--- Records to process ---

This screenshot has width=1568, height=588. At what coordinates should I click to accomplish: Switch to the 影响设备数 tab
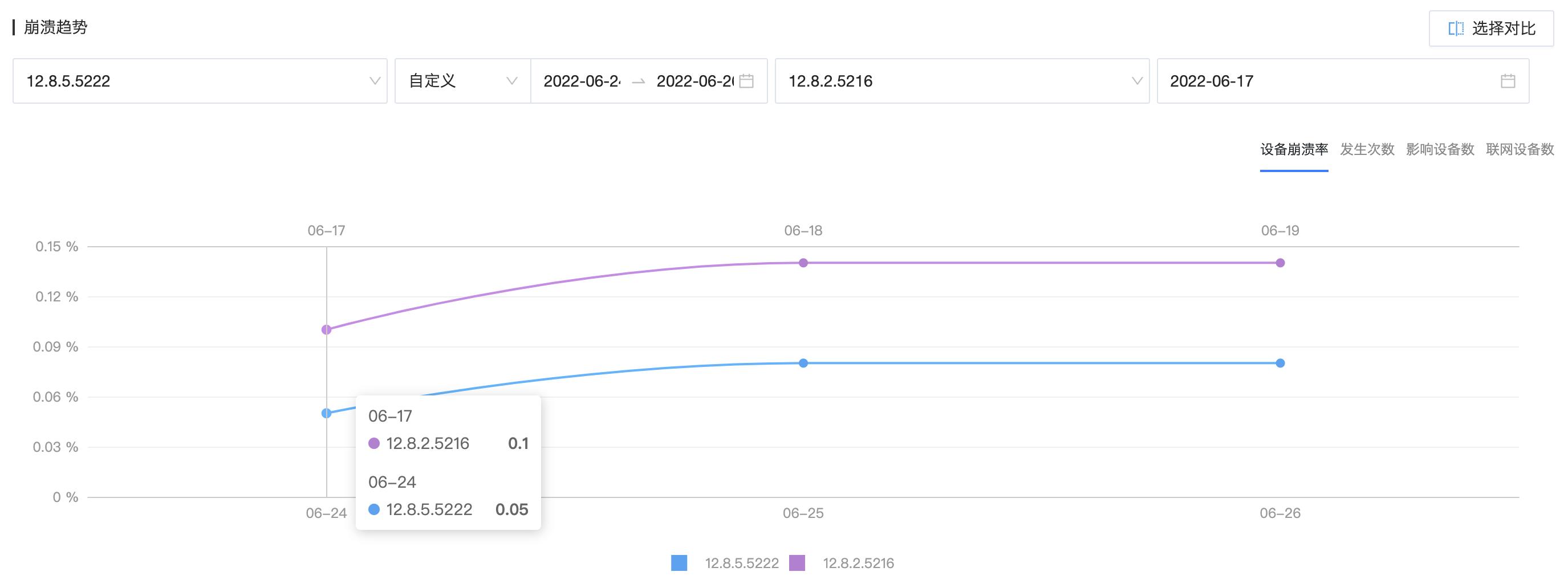tap(1440, 150)
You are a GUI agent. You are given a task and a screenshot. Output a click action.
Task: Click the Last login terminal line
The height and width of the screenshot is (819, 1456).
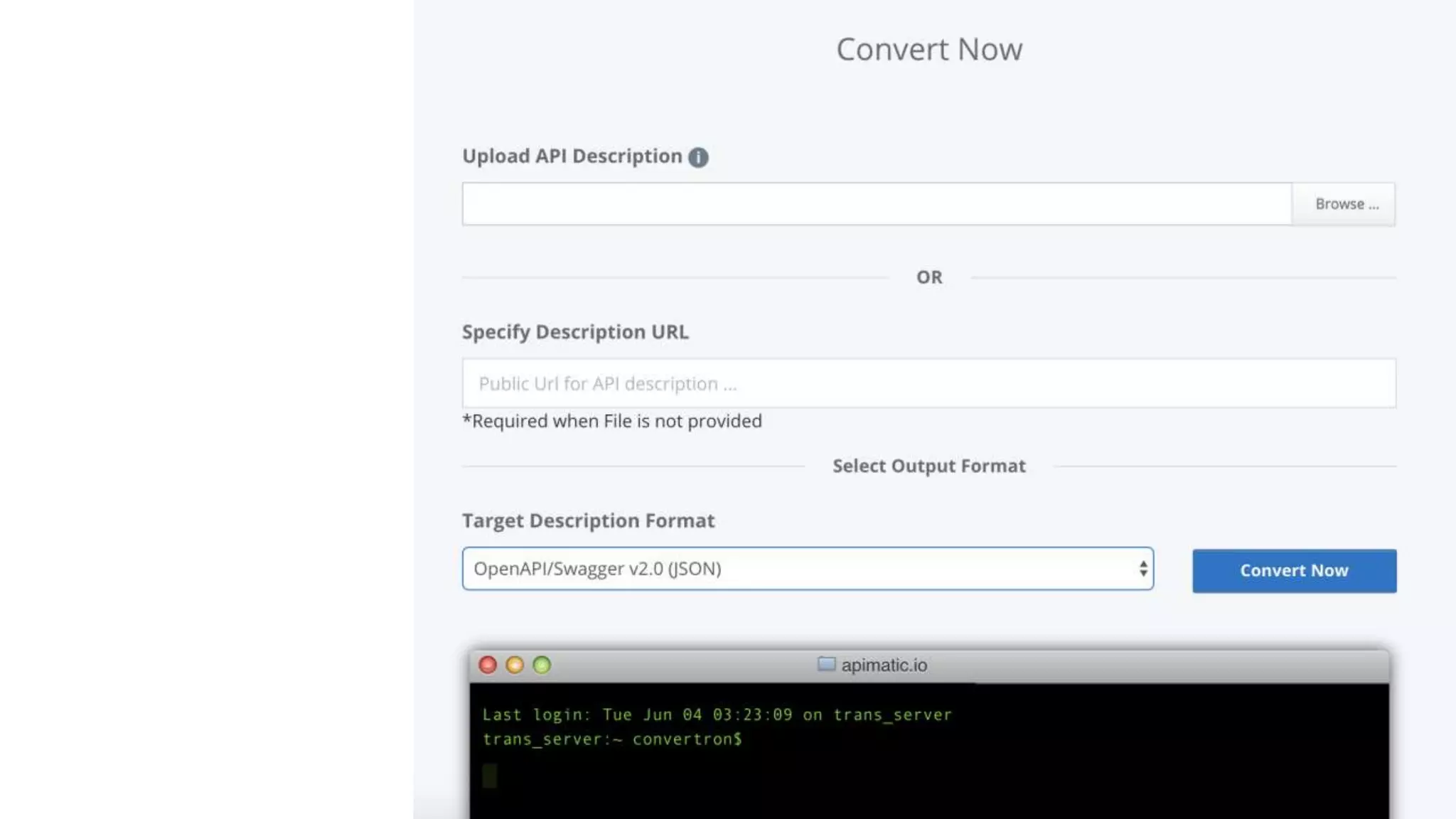(x=717, y=714)
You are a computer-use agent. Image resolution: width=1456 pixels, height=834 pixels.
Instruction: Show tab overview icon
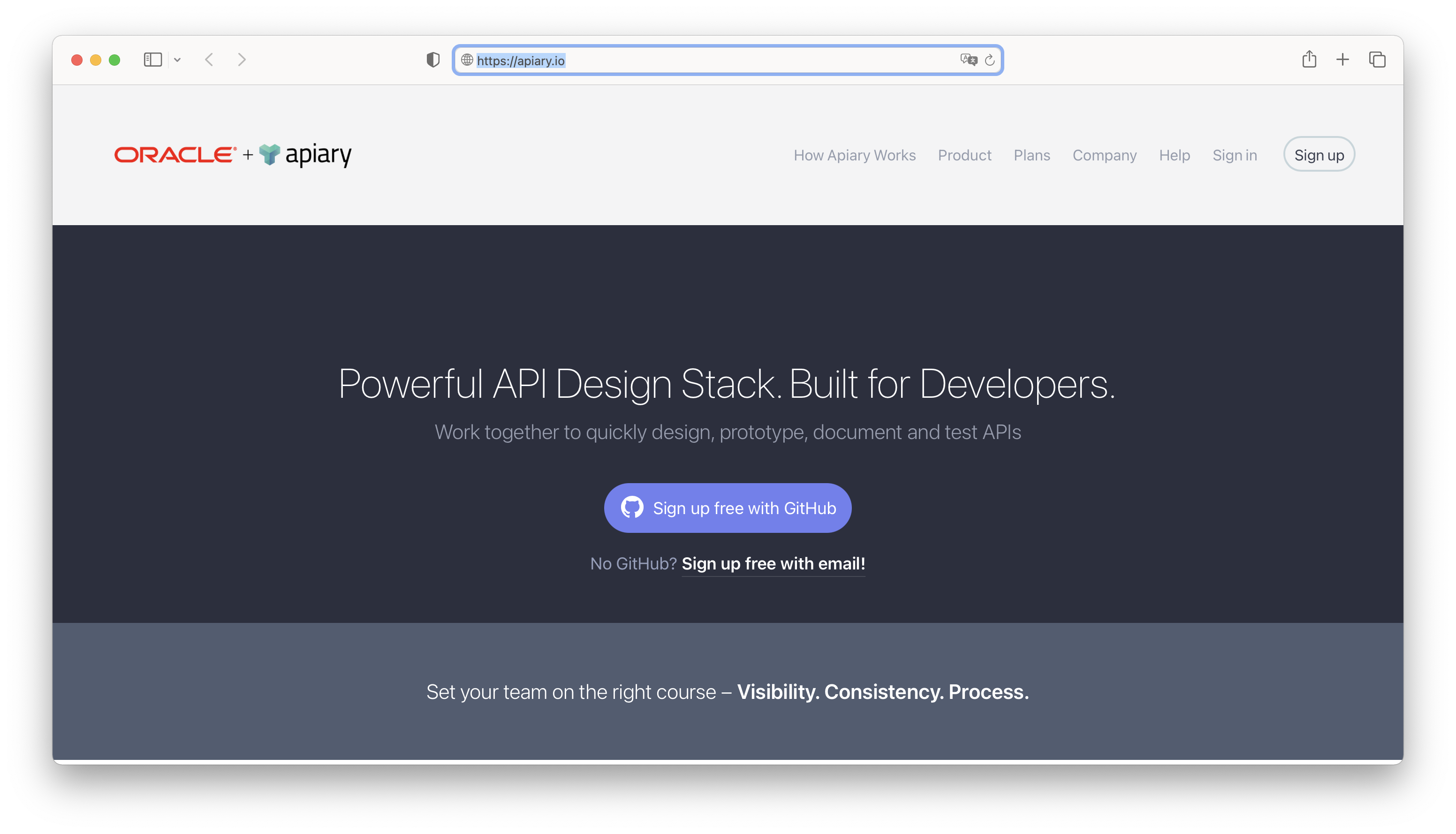pyautogui.click(x=1377, y=60)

---

(Exercise instructions) Every line from the one that contains "You are a computer-use" through the end of the records above is to be reproduced exactly; no picture goes in the copy.

(Result below)
You are a computer-use agent. Image resolution: width=1456 pixels, height=834 pixels.
Instruction: Show tab overview icon
pyautogui.click(x=1377, y=60)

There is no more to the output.